Your goal:
Filter the rows below and copy every line that contains the word "legend".

▼▼▼

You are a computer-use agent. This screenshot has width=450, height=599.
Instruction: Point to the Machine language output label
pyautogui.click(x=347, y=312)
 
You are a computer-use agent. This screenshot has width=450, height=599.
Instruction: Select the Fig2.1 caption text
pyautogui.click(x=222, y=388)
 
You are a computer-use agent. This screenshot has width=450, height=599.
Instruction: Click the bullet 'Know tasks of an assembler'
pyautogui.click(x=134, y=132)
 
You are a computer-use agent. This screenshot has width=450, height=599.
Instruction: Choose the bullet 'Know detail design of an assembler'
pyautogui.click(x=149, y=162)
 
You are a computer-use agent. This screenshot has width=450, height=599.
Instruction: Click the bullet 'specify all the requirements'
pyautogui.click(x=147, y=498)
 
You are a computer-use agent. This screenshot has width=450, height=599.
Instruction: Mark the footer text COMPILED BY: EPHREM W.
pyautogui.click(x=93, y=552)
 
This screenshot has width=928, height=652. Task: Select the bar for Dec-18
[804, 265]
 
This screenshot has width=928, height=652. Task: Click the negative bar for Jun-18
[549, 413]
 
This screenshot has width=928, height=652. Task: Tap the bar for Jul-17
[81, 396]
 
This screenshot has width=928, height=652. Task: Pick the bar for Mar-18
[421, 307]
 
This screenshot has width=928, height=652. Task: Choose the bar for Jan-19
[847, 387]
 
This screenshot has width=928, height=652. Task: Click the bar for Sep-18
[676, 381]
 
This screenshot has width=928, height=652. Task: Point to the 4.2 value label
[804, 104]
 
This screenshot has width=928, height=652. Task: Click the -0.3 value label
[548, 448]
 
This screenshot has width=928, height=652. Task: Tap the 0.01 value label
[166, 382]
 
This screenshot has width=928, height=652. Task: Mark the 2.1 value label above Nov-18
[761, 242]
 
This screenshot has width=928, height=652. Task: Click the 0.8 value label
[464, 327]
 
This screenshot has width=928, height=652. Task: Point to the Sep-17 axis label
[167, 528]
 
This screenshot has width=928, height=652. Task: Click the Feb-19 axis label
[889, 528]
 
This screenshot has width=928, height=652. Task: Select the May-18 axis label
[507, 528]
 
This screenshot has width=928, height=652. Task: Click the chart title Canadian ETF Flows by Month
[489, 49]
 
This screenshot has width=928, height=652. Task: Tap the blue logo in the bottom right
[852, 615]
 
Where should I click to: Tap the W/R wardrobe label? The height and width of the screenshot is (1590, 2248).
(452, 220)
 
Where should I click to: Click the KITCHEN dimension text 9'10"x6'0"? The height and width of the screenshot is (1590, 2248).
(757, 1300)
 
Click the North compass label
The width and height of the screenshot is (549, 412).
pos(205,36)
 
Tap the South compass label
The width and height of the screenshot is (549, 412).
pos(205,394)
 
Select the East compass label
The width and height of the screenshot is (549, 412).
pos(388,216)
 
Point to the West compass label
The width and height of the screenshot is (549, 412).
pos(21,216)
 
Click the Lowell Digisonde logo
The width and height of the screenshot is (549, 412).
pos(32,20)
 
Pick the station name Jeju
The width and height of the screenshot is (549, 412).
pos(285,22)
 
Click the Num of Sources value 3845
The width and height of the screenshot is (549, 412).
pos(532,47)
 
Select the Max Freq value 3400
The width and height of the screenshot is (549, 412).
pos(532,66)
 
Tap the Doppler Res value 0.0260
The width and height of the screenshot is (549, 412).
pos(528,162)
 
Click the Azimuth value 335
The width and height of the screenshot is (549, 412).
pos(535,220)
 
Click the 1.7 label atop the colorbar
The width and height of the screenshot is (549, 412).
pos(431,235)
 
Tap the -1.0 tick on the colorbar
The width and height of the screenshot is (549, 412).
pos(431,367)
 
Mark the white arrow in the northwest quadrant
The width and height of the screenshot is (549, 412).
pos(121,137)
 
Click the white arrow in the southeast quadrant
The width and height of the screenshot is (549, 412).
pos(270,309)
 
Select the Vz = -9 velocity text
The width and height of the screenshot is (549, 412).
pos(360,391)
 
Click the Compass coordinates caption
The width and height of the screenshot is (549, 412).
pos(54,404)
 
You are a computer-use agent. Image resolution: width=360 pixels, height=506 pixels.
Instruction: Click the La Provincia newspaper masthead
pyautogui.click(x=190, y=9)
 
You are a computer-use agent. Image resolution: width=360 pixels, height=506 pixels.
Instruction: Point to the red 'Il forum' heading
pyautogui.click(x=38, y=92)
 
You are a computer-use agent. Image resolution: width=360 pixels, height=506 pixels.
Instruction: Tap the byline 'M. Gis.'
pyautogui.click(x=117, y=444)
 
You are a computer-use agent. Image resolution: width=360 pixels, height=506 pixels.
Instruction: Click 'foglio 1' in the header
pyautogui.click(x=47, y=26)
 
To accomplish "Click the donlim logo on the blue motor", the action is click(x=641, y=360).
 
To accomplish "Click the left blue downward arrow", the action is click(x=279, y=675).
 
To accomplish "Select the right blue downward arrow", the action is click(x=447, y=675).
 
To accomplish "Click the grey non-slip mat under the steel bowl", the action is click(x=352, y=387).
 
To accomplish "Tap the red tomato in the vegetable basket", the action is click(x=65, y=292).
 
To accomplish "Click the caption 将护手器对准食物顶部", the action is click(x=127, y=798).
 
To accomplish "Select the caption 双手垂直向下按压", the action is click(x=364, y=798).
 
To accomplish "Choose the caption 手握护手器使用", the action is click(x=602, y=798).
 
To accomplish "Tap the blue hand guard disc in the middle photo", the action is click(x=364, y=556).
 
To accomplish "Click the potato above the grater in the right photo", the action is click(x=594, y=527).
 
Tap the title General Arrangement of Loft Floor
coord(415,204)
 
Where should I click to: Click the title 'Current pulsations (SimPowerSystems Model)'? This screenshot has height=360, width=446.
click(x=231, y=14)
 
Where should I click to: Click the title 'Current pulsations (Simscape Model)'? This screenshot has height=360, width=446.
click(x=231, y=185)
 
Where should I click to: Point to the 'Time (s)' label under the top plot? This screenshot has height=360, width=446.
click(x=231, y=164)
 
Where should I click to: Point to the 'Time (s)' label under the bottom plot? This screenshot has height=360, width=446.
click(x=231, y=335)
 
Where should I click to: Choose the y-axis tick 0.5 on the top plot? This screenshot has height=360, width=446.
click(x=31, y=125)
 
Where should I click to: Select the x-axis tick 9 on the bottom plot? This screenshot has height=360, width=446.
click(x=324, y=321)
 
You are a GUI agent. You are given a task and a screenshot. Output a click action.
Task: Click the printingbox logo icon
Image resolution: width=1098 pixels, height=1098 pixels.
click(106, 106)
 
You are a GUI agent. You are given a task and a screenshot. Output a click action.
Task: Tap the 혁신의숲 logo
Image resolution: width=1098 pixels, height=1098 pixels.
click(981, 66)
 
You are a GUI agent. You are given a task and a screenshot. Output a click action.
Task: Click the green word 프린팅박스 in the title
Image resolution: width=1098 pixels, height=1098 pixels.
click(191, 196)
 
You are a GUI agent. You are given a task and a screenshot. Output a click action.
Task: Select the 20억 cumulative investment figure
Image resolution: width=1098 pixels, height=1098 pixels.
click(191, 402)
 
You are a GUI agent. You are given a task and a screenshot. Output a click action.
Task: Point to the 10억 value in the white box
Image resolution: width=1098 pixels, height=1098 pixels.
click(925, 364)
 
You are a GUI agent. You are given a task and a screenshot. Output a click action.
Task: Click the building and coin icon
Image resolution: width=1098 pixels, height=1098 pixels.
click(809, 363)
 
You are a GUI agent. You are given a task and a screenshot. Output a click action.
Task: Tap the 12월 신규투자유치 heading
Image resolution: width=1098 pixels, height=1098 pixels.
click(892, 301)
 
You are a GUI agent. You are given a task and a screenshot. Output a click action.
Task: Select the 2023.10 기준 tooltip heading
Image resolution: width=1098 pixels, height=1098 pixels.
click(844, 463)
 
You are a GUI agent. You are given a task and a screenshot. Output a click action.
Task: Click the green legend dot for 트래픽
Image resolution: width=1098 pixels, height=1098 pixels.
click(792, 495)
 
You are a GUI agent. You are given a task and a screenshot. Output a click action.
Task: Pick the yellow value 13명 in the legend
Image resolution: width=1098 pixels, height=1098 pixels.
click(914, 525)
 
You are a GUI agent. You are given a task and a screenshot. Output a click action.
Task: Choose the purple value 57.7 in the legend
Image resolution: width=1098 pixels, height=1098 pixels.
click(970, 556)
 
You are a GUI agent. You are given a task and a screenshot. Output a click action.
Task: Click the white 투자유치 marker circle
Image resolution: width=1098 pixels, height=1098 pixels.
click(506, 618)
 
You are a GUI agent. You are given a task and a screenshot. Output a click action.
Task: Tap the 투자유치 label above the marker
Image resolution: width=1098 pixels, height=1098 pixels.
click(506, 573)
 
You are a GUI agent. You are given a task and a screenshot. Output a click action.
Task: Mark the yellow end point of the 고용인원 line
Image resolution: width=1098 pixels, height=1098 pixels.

▲▲▲

Solution for this problem:
Task: Click the green legend dot for 트래픽
Task: Pick the yellow value 13명 in the legend
Task: Choose the purple value 57.7 in the legend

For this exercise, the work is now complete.